Monday, February 11, 2013

Grief in a 41 year old

It's eleven o'clock. I don't want to go to sleep. Or even try. I put my head on the pillow and the thoughts come rushing in. Thirty five days ago someone else's little boy died. Thirty five days ago my husband and I wept on our knees in the hallway of our home and tried to explain why to our four year old boy.

I immediately made lasagna and M & M cookies and a CD of my favorite songs to cry to. I drove it over to their house the next morning. We went to the visitation, then the funeral. I made more food and delivered it with a note. And then more food and more cookies. More notes. More cookies.

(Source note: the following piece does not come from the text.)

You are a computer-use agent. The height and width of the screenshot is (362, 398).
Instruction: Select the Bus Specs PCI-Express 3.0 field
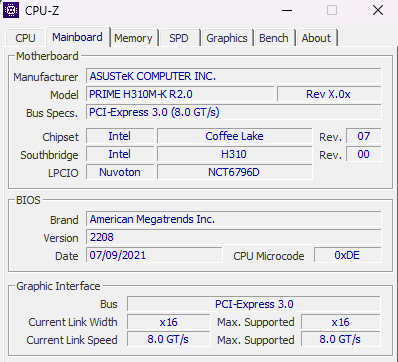pos(234,112)
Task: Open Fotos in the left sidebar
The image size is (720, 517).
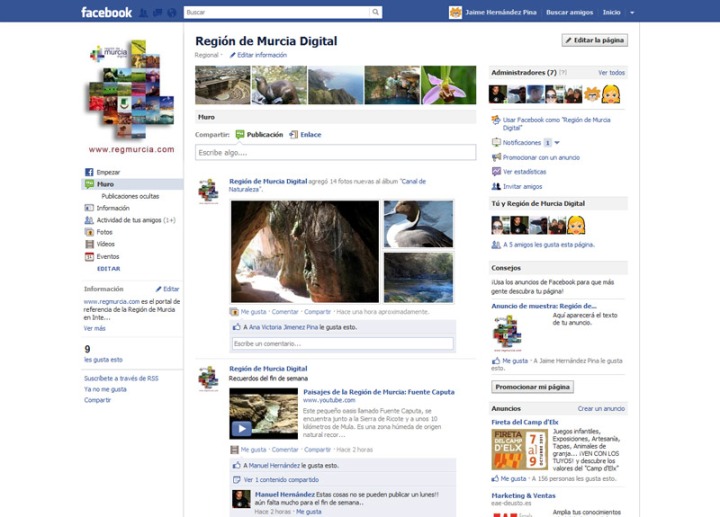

Every night since the death, I can't seem to sleep. The first two weeks I spent late night hours in my dark living room drinking sleepy time tea, watching a rabbit at the bird feeder outside the window.
Images of the funeral and details of the tragedy keep my mind racing. Complete sorrow for the family, complete.

I know this is grief, I've felt this before. I've stayed awake too many nights to count. But it's not my child, right?

I've been invited to remember how it used to be. I remember the gut wrenching pain. Pain that has been dulled by five years of life experiences and a hell of a lot of acceptance. I know my grief is different, it's ongoing. It looks at me in the face every morning, it smiles when I say "Good Morning!". It makes my back spasm at the most inconvenient times, it reminds me how different my life is from yours. My grief changed me into a better person in the most painful way imaginable. My grief continues.

Their grief is the aftermath of a horrendous car accident. My grief is watching the car accident happen in slow motion.

So I lay awake at night thinking of the family and what they will have to endure in the coming months and years. They have to learn to live again, without him. How? Why? What for?

I cry for them because it is a place only they can navigate. Grief is personal, private and painful.

All we can do as friends is show up. Answer the call. Meet them for breakfast. Send them an email. Bring them food. Make them cookies. Pray with them and for them.

It's ok to lay awake and not be able to sleep. It's grief.